1) Start sooner than you think and start sooner than you are ready.
Parents often wait to discuss the whole sexual side of relationship until they “think their children are ready.” But in my experience, this is a fallacy and is often a big cover up for parental fear. The thought goes, if my children don’t ask, then my children aren’t ready. But we don’t do this in any other area. We talk to our children about fires being hot and able to burn you, chocolate being wonderful but the need for moderation, and even what to do around “scary people” and how to get help.
I doubt any of our children asked about these topics. But we deemed them as necessary discussions for their development. So is sex.
We live in a highly sexualized culture. Your children are being educated All. The. Time. So my firm belief is that parents should be the primary voice even in sexual matters for their children. Why? You want to be the Go-To person for your children. You want to be the trusted expert. Not the TV, movies, social media or even their buddies.
I feel so strongly about this. I want to create a foundation of truth for today’s generation that is based on God’s idea of sexuality. I want it to be so strong that when the world tries to dump its toxic nature into my kids, or your kids, that they can see the lie for what it is. Otherwise, the opposite is true. The world establishes the foundation for our kids and parents then resort to trying quick fixes. Too many parents wait so long that their kids have no need to hear from mom and dad.

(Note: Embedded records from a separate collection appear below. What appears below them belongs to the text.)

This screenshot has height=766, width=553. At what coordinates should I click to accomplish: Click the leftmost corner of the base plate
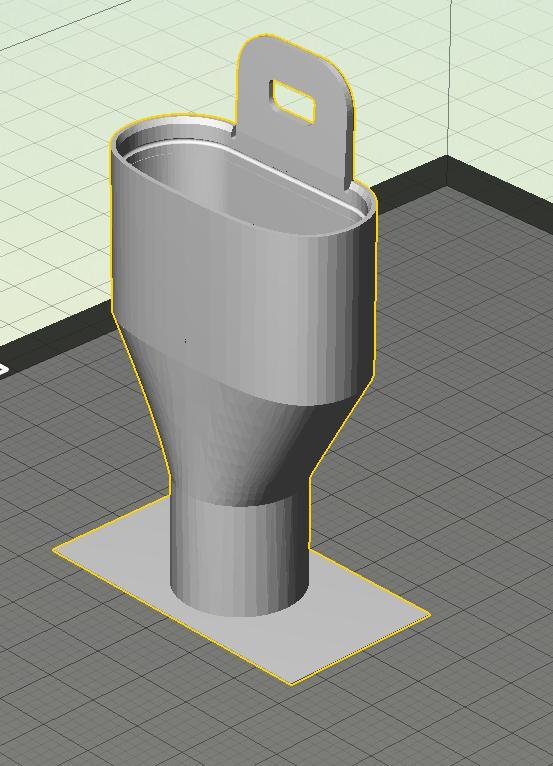click(x=55, y=549)
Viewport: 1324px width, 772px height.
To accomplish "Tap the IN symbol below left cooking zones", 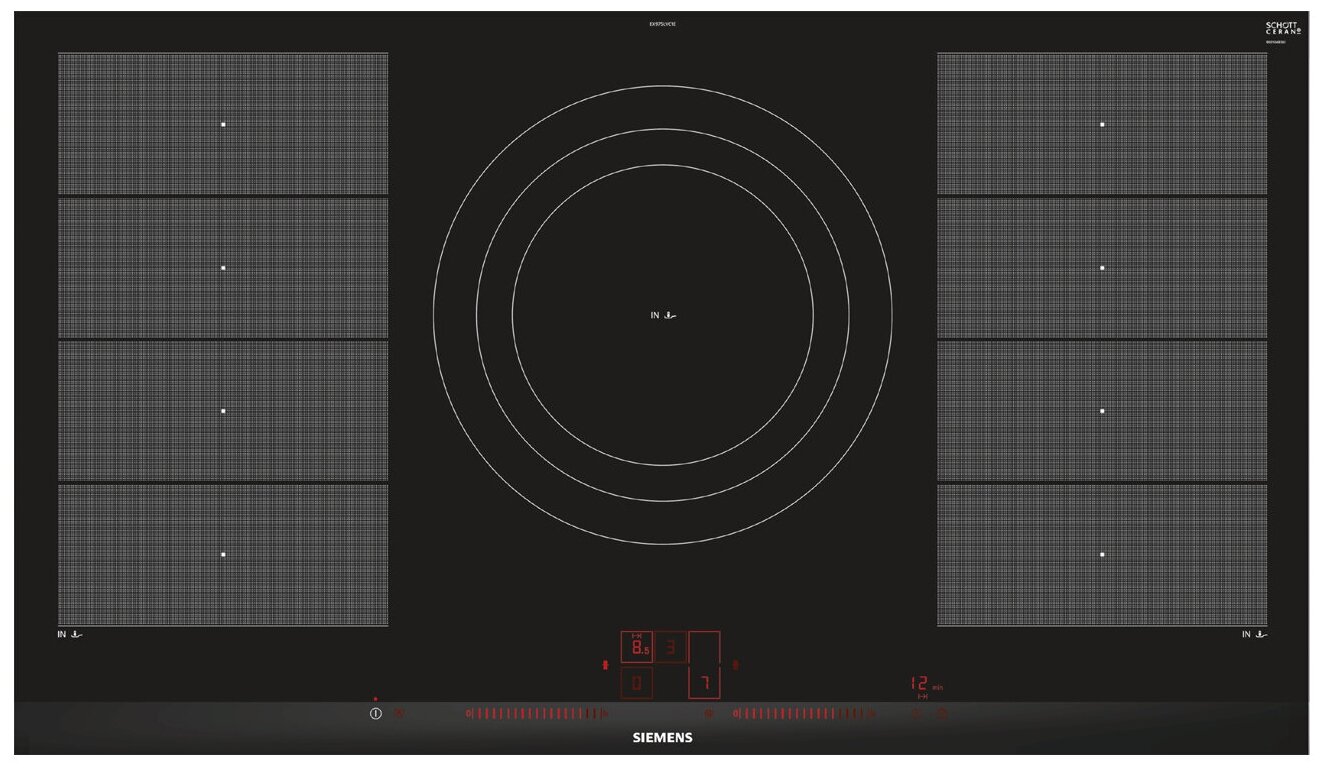I will [70, 634].
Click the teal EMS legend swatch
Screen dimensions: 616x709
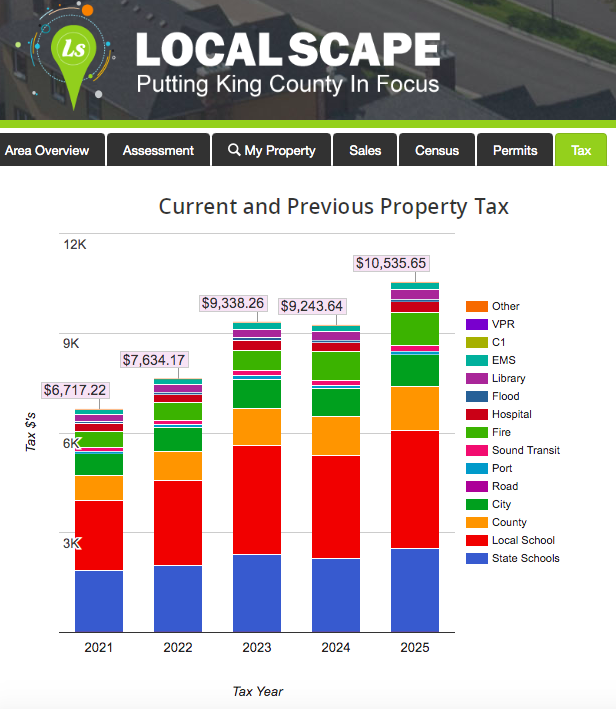(x=476, y=360)
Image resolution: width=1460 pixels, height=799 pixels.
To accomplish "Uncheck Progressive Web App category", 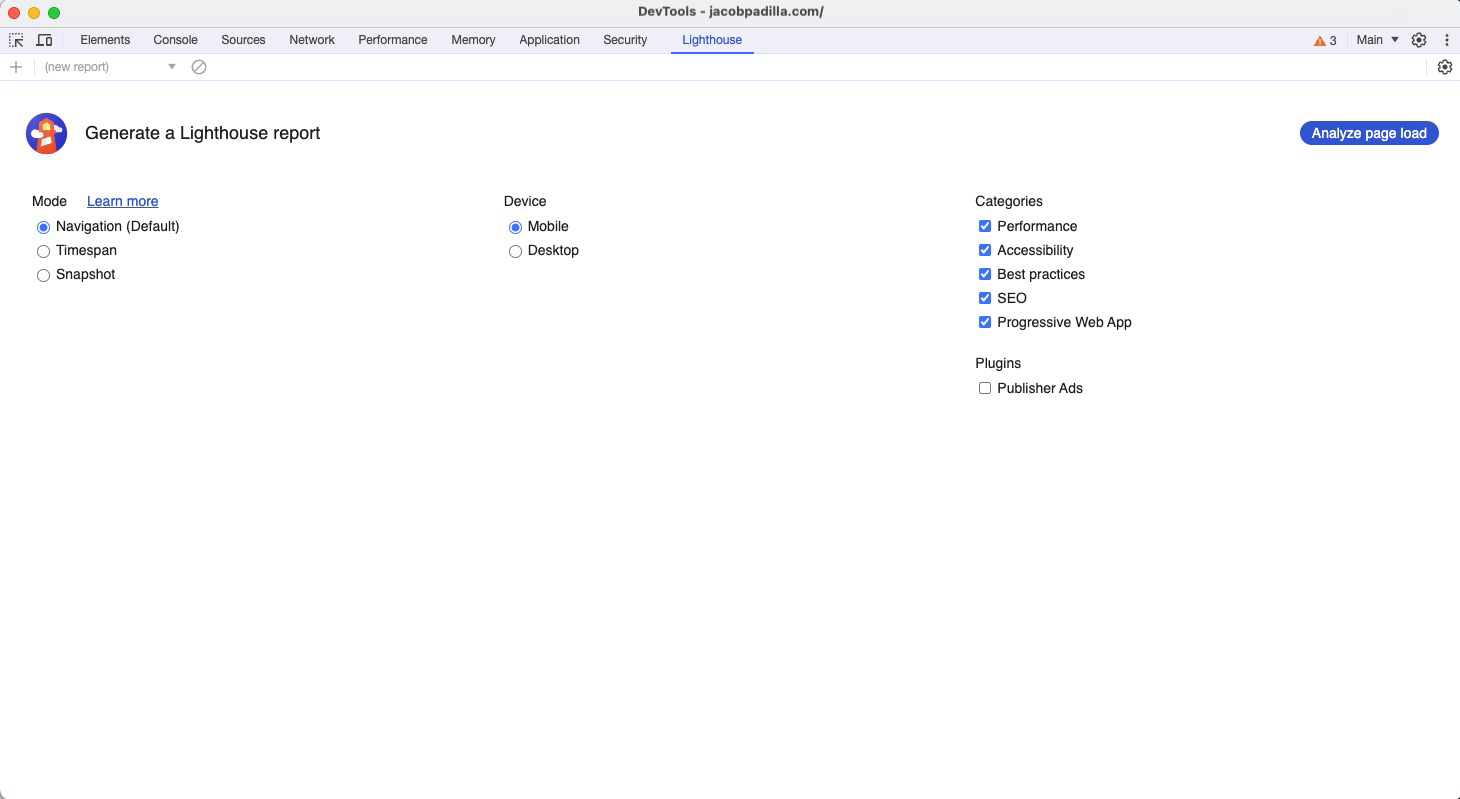I will [x=985, y=322].
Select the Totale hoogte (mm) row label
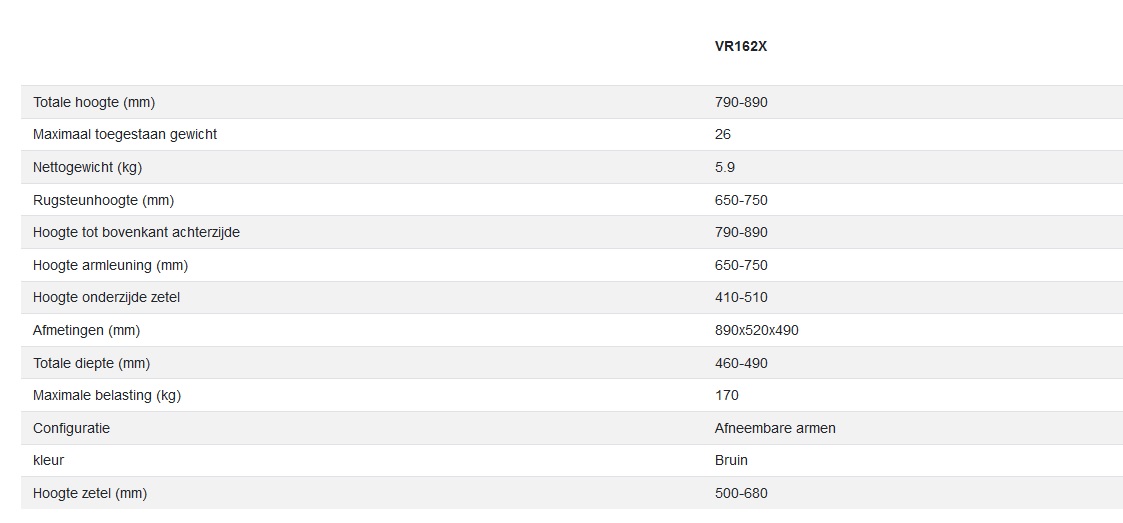Screen dimensions: 1123x523 pyautogui.click(x=94, y=102)
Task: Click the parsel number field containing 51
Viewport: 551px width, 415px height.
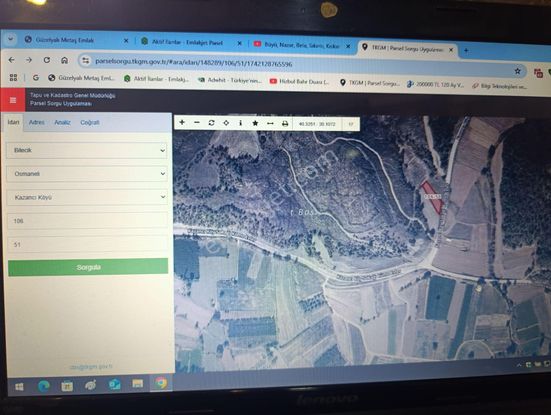Action: [87, 244]
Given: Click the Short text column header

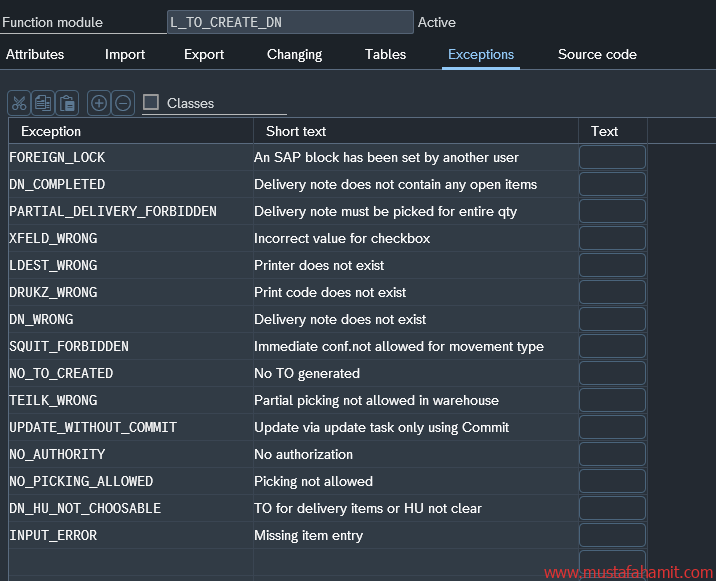Looking at the screenshot, I should [415, 131].
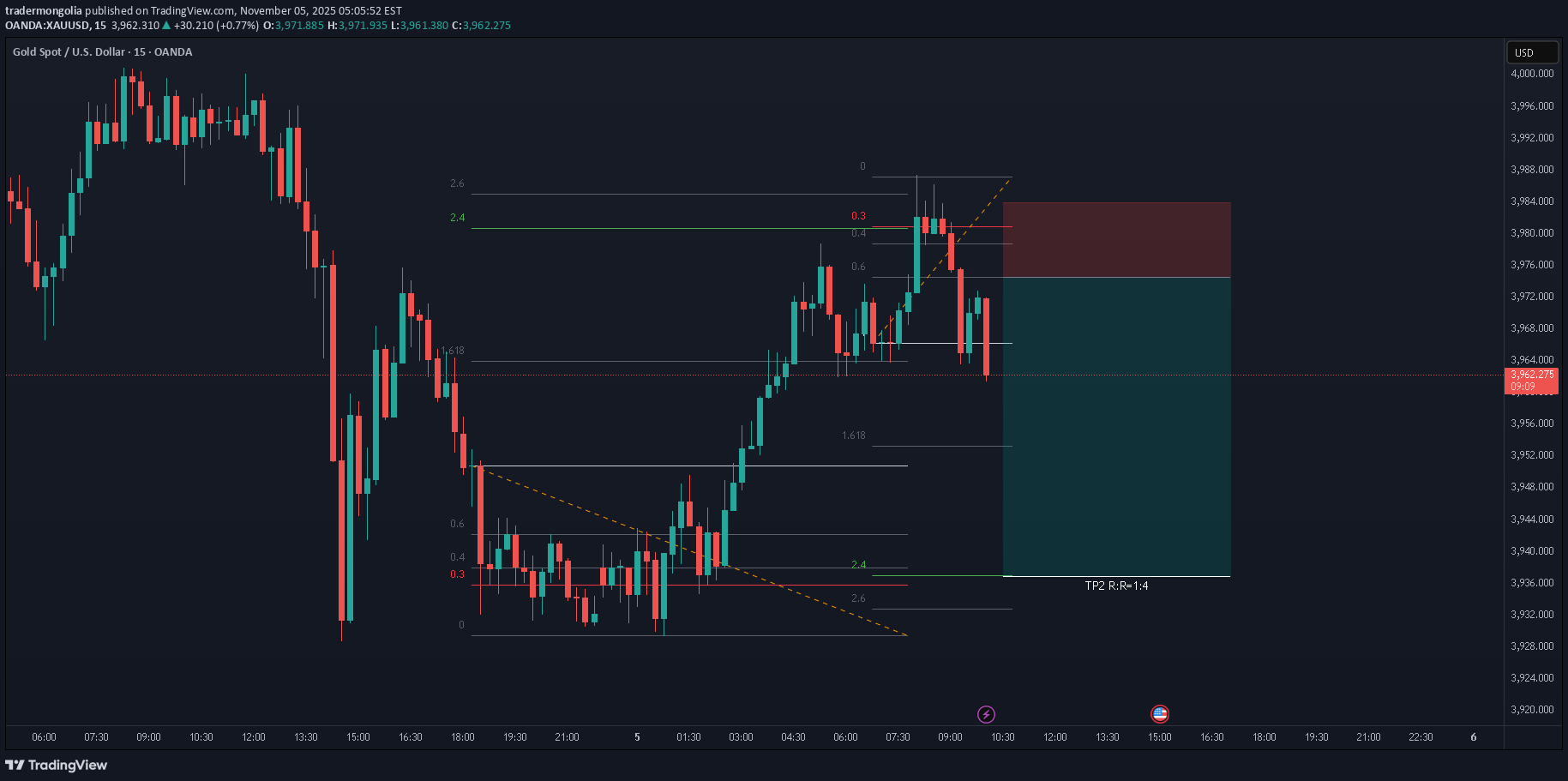Click the date marker 6 on time axis
The image size is (1568, 781).
tap(1473, 737)
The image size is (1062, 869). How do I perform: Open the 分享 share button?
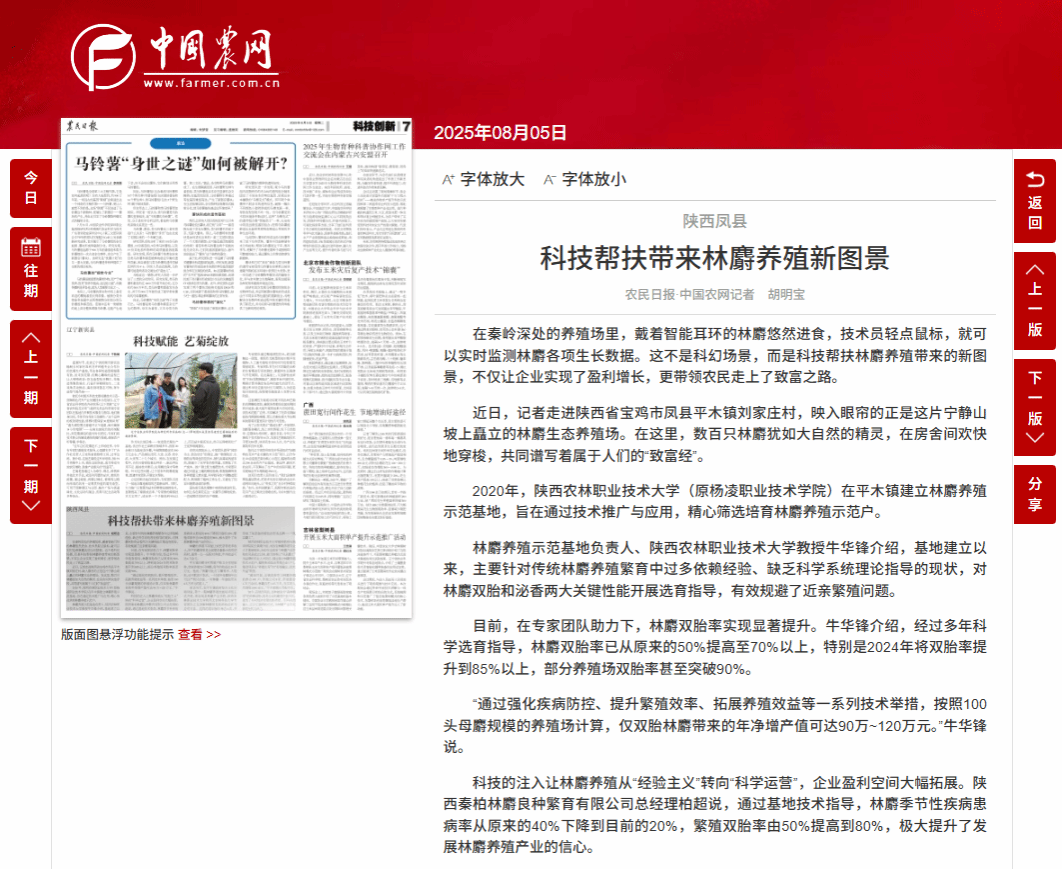(x=1034, y=494)
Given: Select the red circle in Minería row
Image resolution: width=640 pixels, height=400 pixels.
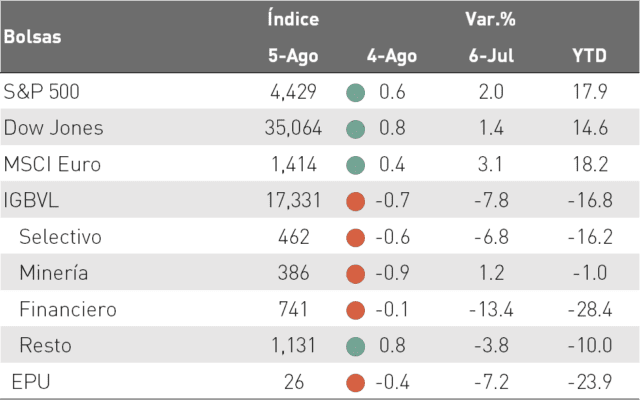Looking at the screenshot, I should coord(356,274).
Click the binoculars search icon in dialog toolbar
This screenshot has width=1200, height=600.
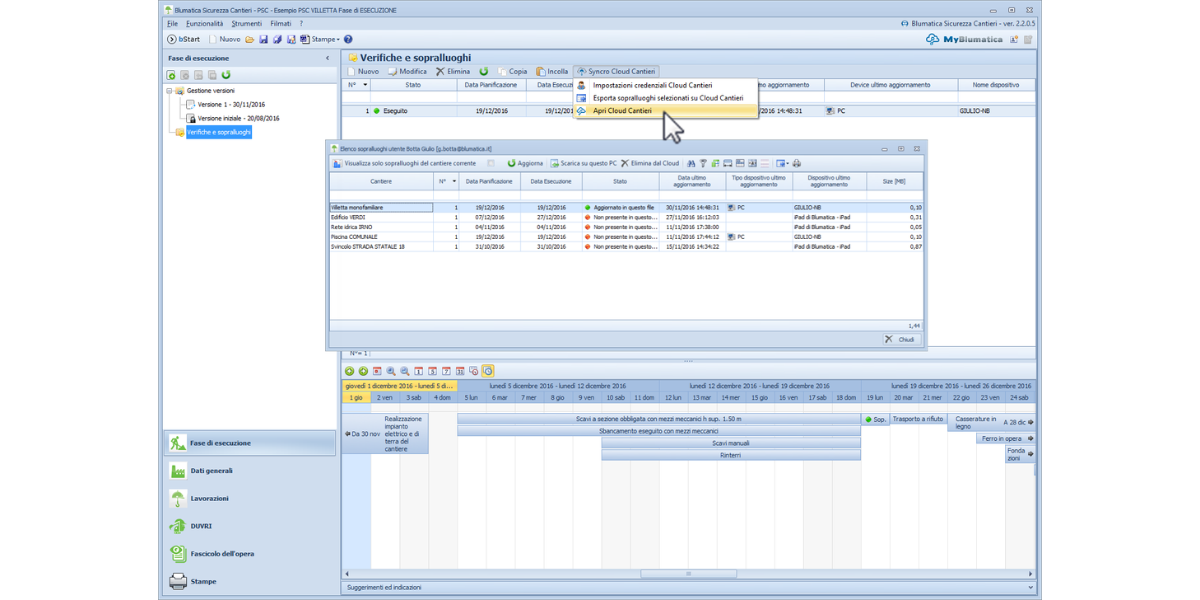(x=691, y=163)

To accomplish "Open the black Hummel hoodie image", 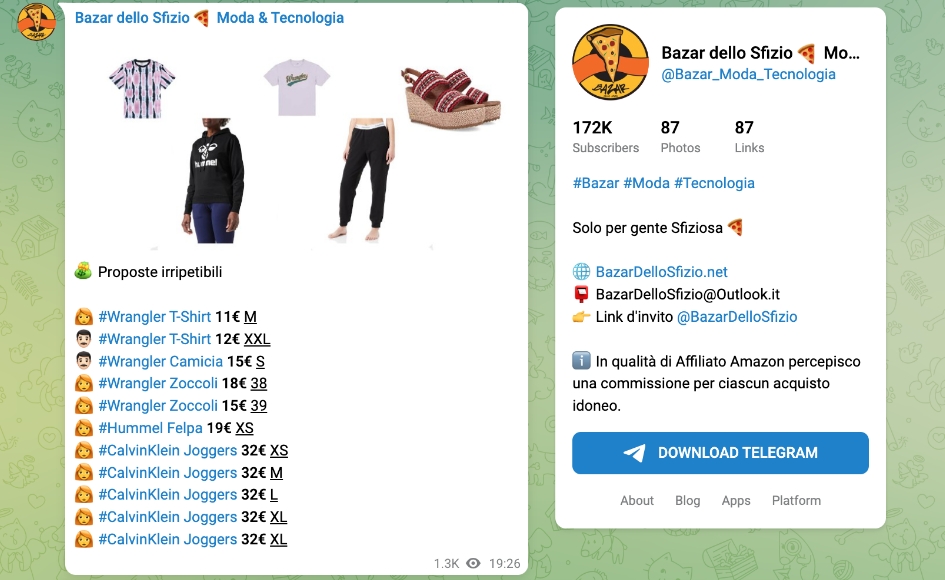I will [x=213, y=180].
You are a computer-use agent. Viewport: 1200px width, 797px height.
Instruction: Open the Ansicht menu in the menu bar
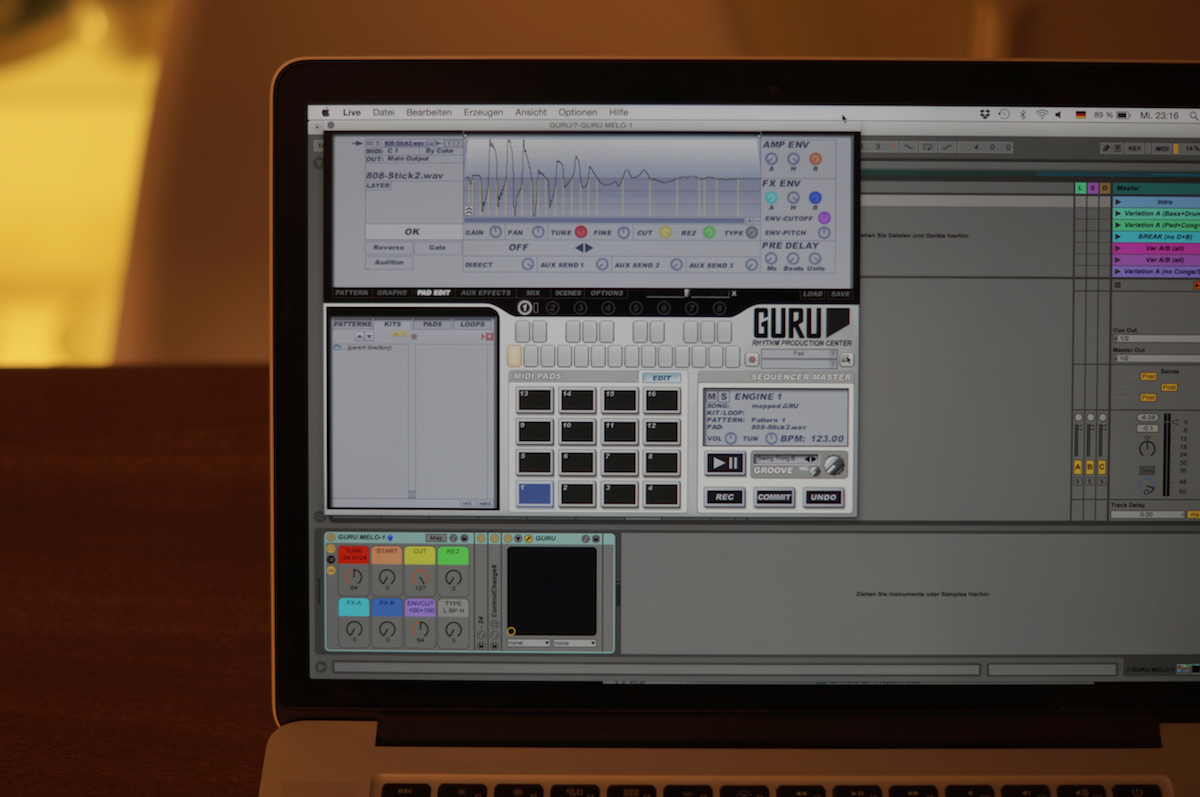pos(531,112)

Too many times, and I have seen this first hand, kids give up on their parents. The parents act like they don’t know anything about sex so they lose credibility with their own children. Children will go somewhere to get answers. You want to be where they go. If you shy away, or sugar coat or even Christian-coat their real questions, you will lose them. Oral sex, anal sex, homosexual sex. You don’t flinch. You answer their questions. But they won’t even begin asking if you have never opened the door for them to walk through.
We began the “sex talk” by celebrating marriages. Our girls were often flower girls or we attended friends’ weddings so we talked about the honeymoon being a special time for the husband and wife to share secret and beautiful things. At one point, then five -year-old Charis was so excited about the idea of a honeymoon she exclaimed, “Daddy I want you to come on my honeymoon with me and my husband!”
Chuck laughed and said, “I tell you what, when you get married if you and your husband still want me to come, I will be glad to be there!!”
Early on, we set the stage for them that something wonderful was coming. As they got older, lots of conversations naturally happened as we watched movies where couples had sex on the first date. Why are they kissing already? Why are they having sex, they aren’t married yet? It is easy to have lots of “sex talks” as you are doing life together, rather than having one big weekend or event.
We honored their bodies. When they were very small we called their sexual areas “privates,” because they were not to be seen or shared with anyone but who God had for them. Sound like overkill? With the prevailing sexual abuse, we wanted our girls to know that we highly valued them and they were worth protecting. In hindsight, this even prevented the “playing doctor” and other forms of curiosity.
We covered their privates. We talked about honoring their privates and when they began to talk, we called body parts by their anatomically correct names. Why? Because believe or not, the labeling of women’s bodies begins the objectification process. Boobies, ta-tas, titties, all these phrases and even the ones related to the vagina, are part of a culture that separates a woman’s body from the total person. I know this is extreme to some. But we are honoring what God has made. Not what the culture dictates.
Yes there was awkward in the beginning. For example, when Salem was three she came with me to the office and we ran into the Director of the Board. As he was walking away, she loudly asked, “Mommy does Mr. Mickey have a penis?” Gasp. Gulp. “Yes he sure does honey. All boys do.”
She wasn’t embarrassed. So why was I? I had told her that God made us differently and that it was beautiful. So why do we drag all this shame into our conversations with our kids. Sex is God’s idea. Let’s give Him glory even in this. He’s not embarrassed. So why should we be?
Okay this is all for today. Lots more to come.